Durante il periodo di digiuno tra un pasto e un’altro il glucagone, l’antagonista dell’insulina, mantiene stabili i livelli di glucosio nel sangue, attivando la degradazione del glicogeno (glicogenolisi) dal fegato e un conseguente rilascio di glucosio nel sangue.
La sera meglio restare leggeri
La sera si registra un aumento dell’ormone della crescita (GH) e della somatostatina che stimolano la formazione del tessuto muscolare e, in generale, la rigenerazione dei tessuti, favorendo l’aumento della massa magra. E’ bene quindi, anche a cena, consumare sempre una quota proteica. Ricordiamo che la tolleranza e sensibilità glucidica nell’organismo diminuiscono fisiologicamente nell’ultima parte della giornata, a causa di una diminuzione della sensibilità dei recettori insulinici e dell’insulinemia notturna, quindi bando a dolci e zuccheri semplici, è bene accompagnare il pasto con carboidrati complessi (come cerali in chicco), che comportano invece variazioni importanti e positive nelle curve ormonali.
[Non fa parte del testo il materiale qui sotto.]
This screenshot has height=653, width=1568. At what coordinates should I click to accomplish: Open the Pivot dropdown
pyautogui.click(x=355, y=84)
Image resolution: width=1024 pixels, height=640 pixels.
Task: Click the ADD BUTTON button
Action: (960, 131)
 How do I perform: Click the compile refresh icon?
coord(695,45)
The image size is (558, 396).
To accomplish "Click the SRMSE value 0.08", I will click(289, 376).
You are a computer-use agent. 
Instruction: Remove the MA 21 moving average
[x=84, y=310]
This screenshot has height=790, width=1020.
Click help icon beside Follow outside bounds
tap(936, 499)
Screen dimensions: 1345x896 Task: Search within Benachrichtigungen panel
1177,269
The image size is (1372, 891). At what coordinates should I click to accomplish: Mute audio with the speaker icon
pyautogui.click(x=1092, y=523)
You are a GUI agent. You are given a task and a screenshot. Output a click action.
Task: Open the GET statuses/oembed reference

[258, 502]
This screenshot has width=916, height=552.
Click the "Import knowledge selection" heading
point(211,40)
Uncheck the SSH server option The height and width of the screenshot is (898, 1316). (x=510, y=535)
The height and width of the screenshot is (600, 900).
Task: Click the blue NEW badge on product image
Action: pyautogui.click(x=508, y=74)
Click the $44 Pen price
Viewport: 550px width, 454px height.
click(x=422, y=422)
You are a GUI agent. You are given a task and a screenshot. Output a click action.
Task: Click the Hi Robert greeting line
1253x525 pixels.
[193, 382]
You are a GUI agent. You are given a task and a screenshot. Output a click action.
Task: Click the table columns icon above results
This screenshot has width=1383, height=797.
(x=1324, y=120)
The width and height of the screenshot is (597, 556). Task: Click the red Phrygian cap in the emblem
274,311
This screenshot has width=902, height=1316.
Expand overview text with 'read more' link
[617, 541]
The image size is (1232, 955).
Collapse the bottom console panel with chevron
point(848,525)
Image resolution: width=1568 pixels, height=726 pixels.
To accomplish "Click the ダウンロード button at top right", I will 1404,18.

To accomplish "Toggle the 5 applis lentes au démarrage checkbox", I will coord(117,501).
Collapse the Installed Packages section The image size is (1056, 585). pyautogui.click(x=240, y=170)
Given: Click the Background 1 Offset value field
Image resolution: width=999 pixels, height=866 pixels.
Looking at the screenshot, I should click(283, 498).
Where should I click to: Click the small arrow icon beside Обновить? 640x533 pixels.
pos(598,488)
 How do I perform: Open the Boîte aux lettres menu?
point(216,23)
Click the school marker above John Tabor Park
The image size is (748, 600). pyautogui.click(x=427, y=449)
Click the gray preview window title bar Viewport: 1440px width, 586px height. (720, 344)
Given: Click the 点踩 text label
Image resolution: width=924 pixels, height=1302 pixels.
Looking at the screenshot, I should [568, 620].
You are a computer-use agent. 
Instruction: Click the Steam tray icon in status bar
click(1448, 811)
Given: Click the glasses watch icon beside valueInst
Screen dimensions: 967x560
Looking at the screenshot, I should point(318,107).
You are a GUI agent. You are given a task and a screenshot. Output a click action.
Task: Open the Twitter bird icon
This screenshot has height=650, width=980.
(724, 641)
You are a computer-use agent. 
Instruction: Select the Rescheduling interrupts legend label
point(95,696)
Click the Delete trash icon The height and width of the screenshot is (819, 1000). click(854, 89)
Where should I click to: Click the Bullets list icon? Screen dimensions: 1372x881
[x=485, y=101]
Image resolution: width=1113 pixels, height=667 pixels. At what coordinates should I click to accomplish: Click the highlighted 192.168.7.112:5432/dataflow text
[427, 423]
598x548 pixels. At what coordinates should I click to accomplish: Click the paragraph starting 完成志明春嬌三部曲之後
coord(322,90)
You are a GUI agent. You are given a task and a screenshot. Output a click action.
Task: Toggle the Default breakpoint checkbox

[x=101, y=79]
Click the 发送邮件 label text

Al contrario consumare un pasto abbondante, soprattutto in grassi, alla sera promuove la produzione di cortisolo e GH, che innalzano la concentrazione di zuccheri nel sangue, abbiamo quindi un maggiore accumulo di zuccheri sotto forma di acidi grassi con risvolti negativi come aumento di peso e di circonferenza addominale.
La cronobiologia e’ tutta qui?
Lo studio e la consapevolezza di come cambia fisiologicamente la composizione del nostro sangue nelle ventiquattro ore e di conseguenza l’attività degli organi interni, ci aiuta sul piano personale a poter comprendere l’importanza di riuscire a sintonizzare il ritmo della nostra giornata con quello del nostro orologio interno.
Tuttavia queste osservazioni sono solo un piccolo tassello, per certi versi fine a sé stesso, della reale utilità della cronobiologia. Dal punto di vista della ricerca infatti, in questo campo l’interesse negli ultimi anni si è spostato soprattutto sulla prevenzione. Ad esempio risulta utile capire, statisticamente parlando, a che ora avvengono più infarti, oppure in quale momento della giornata le cellule cancerogene si dividono maggiormente. Queste e tante altre informazioni potrebbero aiutare a sviluppare protocolli terapeutici per curare diversi tipi di malattie intervenendo al momento giusto, in modo da incrementare l’efficacia della cura e ridurre gli effetti collaterali, sfruttando proprio la sinergia tra corpo e ritmo biologico.